Document excerpt

● ● ● ●

An Injury Curveball for Young Pitchers

Baseball shoulder and elbow injuries tied to pitch velocity and multiple teams among young players

/ Author:  / Reviewed by: Joseph V. Madia, MD Beth Bolt, RPh

(RxWiki News) The love of America's pastime might lead many young players to play as often and as hard as they can, sometimes for multiple teams. However, that might increase these players' risk of getting hurt.

A new study looked at common injuries among young baseball pitchers and found that height, pitch speed and playing for more than one team were all tied to an increased risk of injury.

"Shoulder and elbow injuries are common among youth and adolescent baseball players," explained the authors of this new study, led by Peter Nissen Chalmers, MD, of the Rush University Medical Center in Chicago.

Rusty Gregory, a certified strength and conditioning specialist in Austin, TX, told dailyRx News that young athletes should play multiple positions and focus on other athletic skills to boost their overall game and give their shoulders a break.

● ● ● ●

Data provided
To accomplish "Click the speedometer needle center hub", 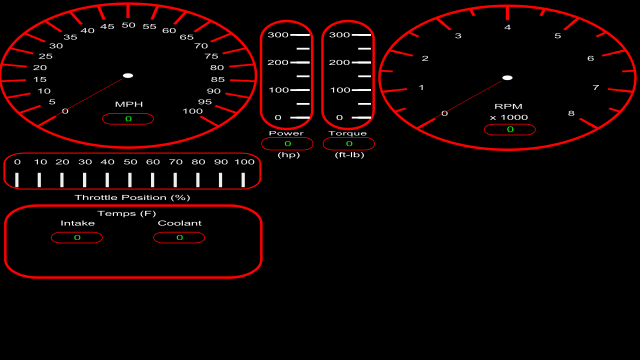I will coord(128,76).
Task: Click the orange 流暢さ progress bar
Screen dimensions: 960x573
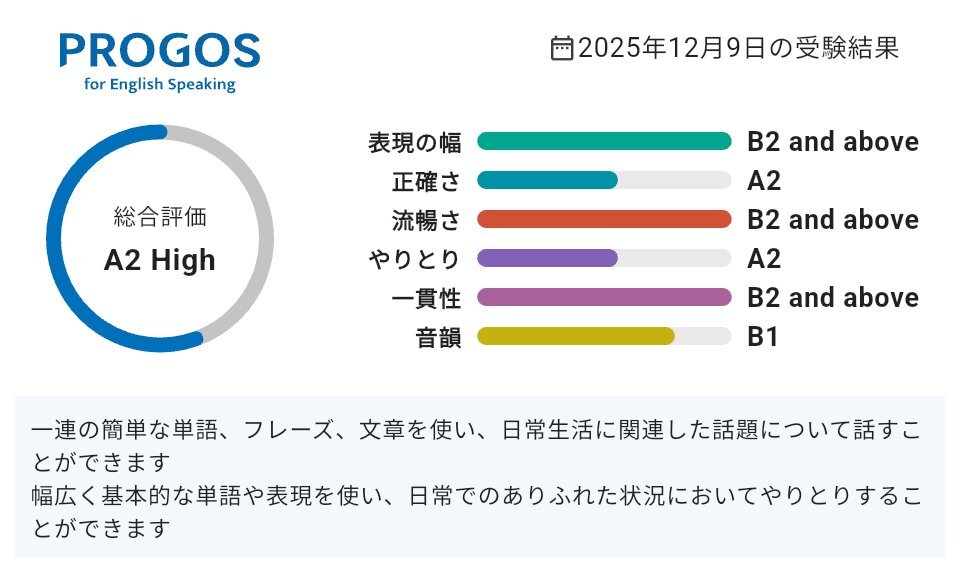Action: pos(604,219)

● ● ● ●

Complete the following
1. In the article on injuries in young pitchers, why does Rusty Gregory advise young athletes to play multiple positions and work on other athletic skills? Answer in one to three sentences.
2. Continue the article on injuries in young baseball pitchers from where it stops.

Exercise answers
1. Rusty Gregory says that playing multiple positions and focusing on other athletic skills will boost young athletes' overall game. It will also give their shoulders a break.

2.
"Faulty mechanics, insufficient rest and recovery time between games and practices and inadequate warm-up routines can all contribute to overuse injuries to the elbows and shoulders of young athletes," Gregory said. "Young pitchers that focus on the skill of pitching year-round can develop muscle imbalances if they're not playing other sports or involved in a comprehensive strength and flexibility training program."

Gregory added, "Kids can improve their fitness, love of competition and 'rest' from other athletic skills by playing several sports throughout the year."

Dr. Chalmers and team wanted to explore what factors might be tied to a risk of injury among young pitchers.

To do so, they looked at 420 youth and adolescent pitchers during their preseason training. The players provided data on their history. Dr. Chalmers and team obtained data on pitching style by analyzing high-definition video of the players.

Of the players, 31 percent said they had a past pitching injury. After analyzing the data, Dr. Chalmers and team found that height, pitching for more than one team and pitch velocity (or the speed at which the ball is thrown) were all tied to risk of injury.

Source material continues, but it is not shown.